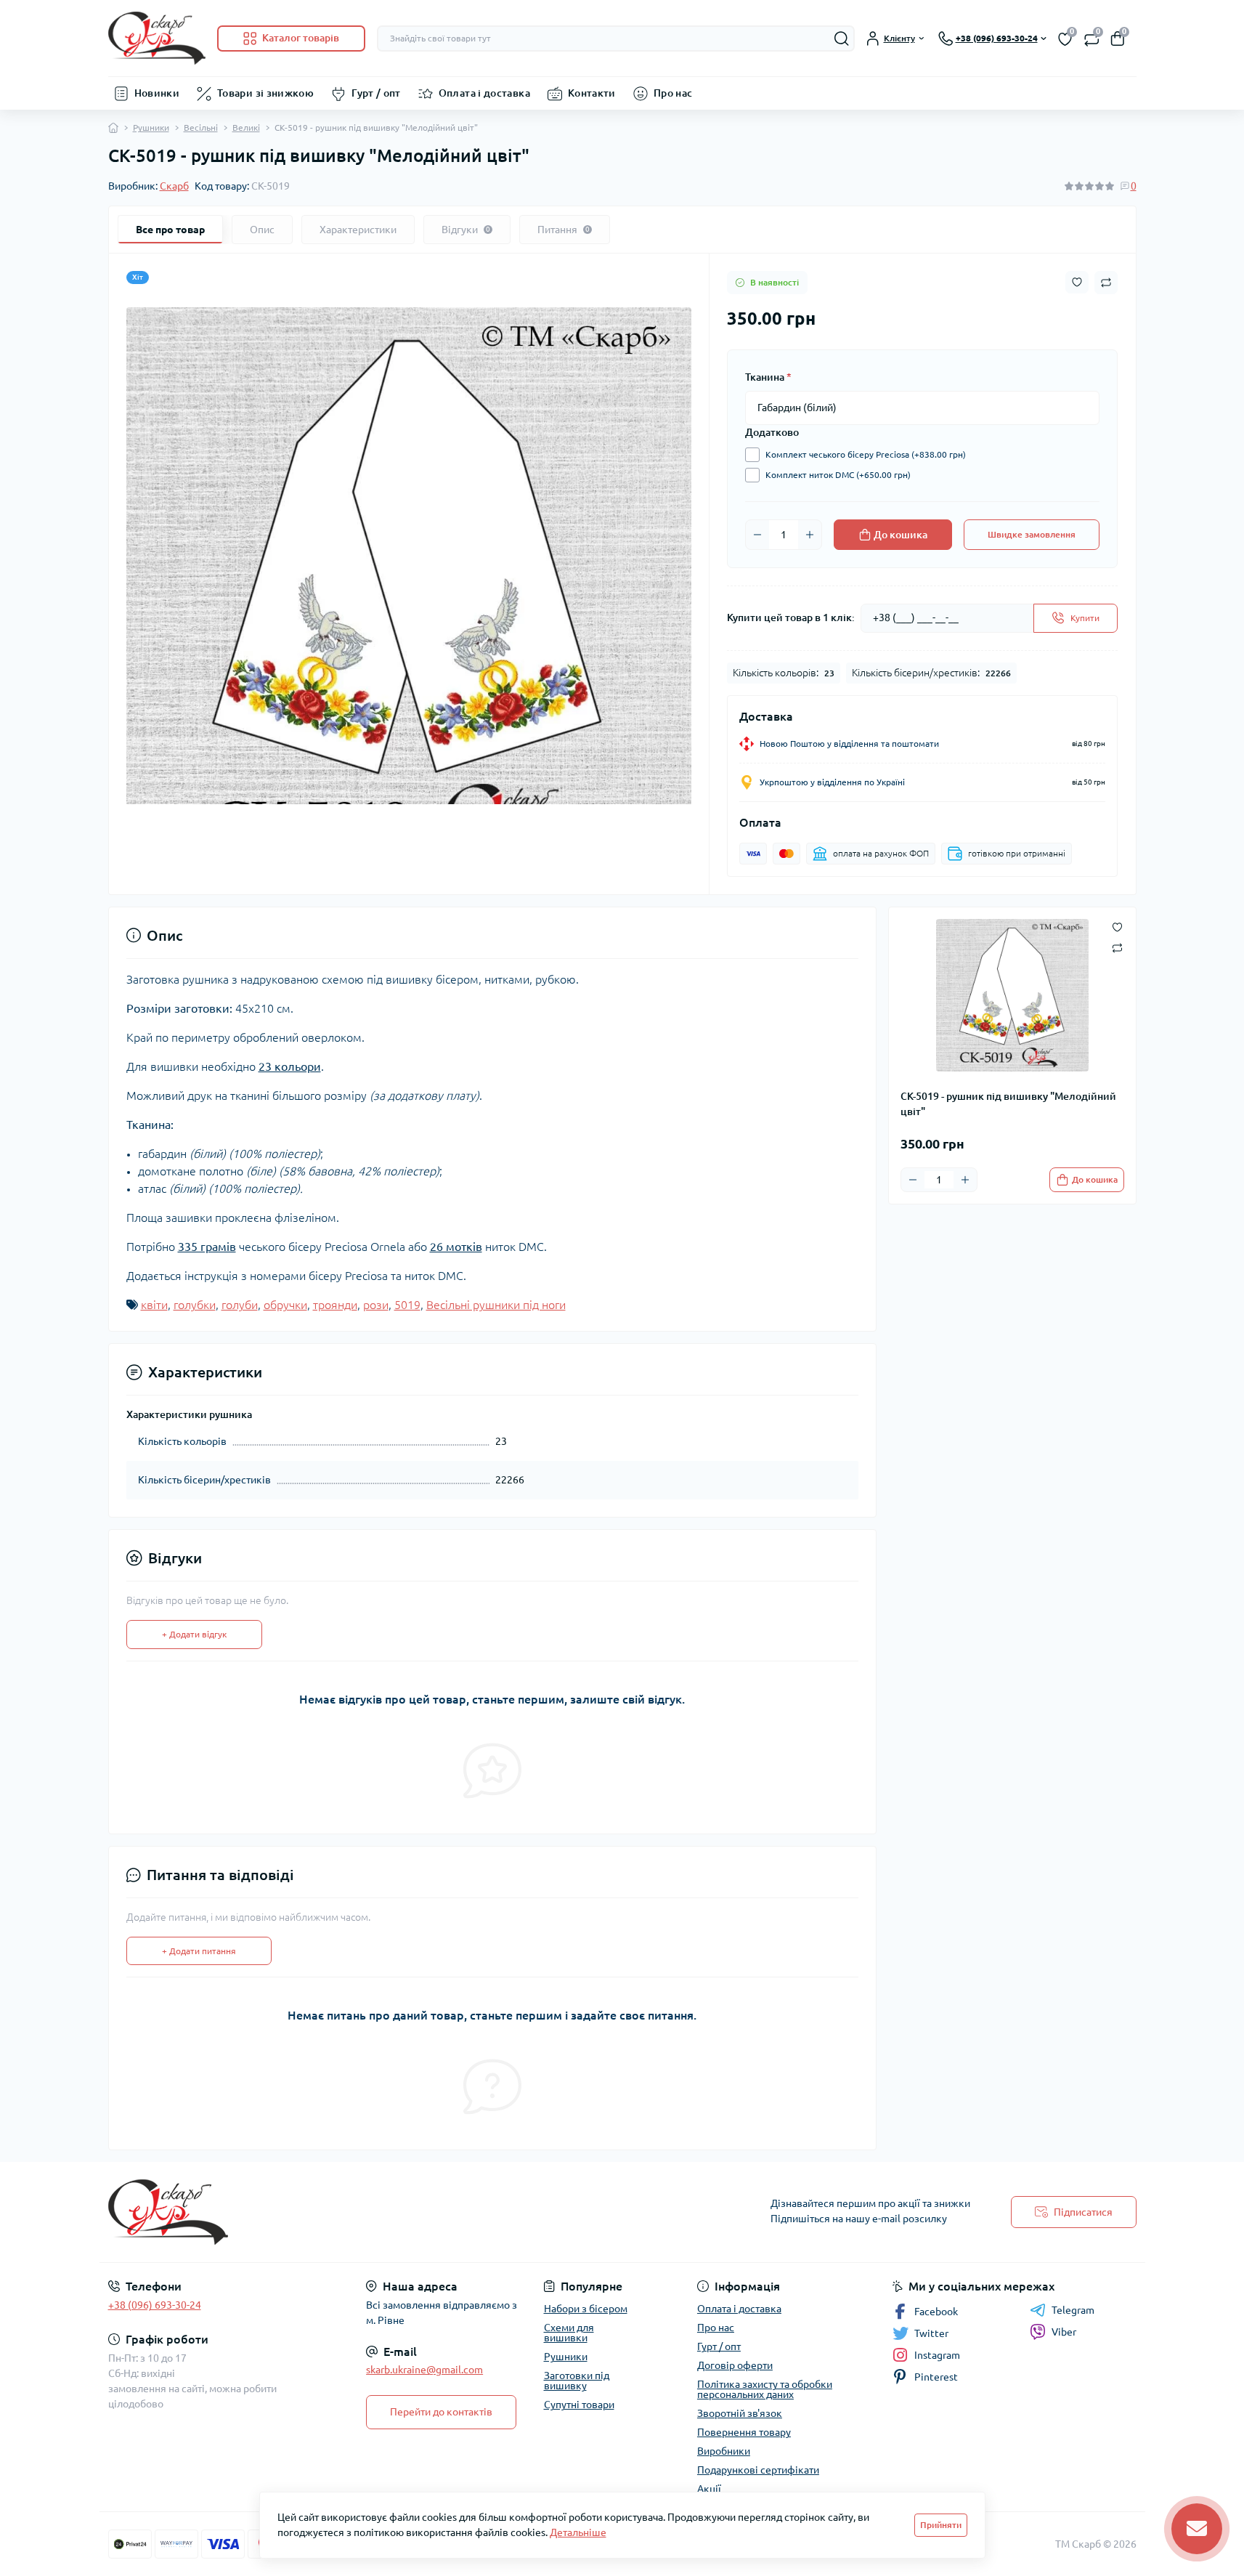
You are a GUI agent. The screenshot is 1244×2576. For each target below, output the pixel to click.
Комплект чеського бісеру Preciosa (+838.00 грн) (865, 454)
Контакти (592, 93)
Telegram (1073, 2310)
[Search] (841, 38)
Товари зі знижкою (265, 93)
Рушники (151, 127)
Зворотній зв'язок (739, 2413)
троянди (335, 1304)
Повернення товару (744, 2432)
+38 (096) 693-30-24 (154, 2305)
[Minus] (757, 534)
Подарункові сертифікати (758, 2470)
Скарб (174, 186)
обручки (285, 1304)
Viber (1064, 2332)
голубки (195, 1304)
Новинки (157, 93)
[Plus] (809, 534)
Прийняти (941, 2525)
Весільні (201, 127)
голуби (239, 1304)
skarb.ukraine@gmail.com (424, 2369)
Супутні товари (579, 2404)
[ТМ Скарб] (361, 2212)
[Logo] (157, 38)
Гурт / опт (376, 93)
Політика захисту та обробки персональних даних (764, 2389)
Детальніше (578, 2532)
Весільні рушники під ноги (496, 1304)
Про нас (673, 93)
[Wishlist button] (1077, 282)
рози (376, 1304)
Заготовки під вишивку (576, 2380)
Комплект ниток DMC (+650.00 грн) (838, 474)
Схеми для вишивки (569, 2333)
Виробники (723, 2451)
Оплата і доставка (484, 93)
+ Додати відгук (194, 1634)
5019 (407, 1304)
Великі (246, 127)
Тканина (768, 377)
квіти (154, 1304)
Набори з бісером (585, 2308)
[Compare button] (1106, 282)
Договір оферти (735, 2365)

§ TASK BRIEF
Search the records above for "Весільні". Copy each line where it is found.

§ SOLUTION BELOW
Весільні (201, 127)
Весільні рушники під ноги (496, 1304)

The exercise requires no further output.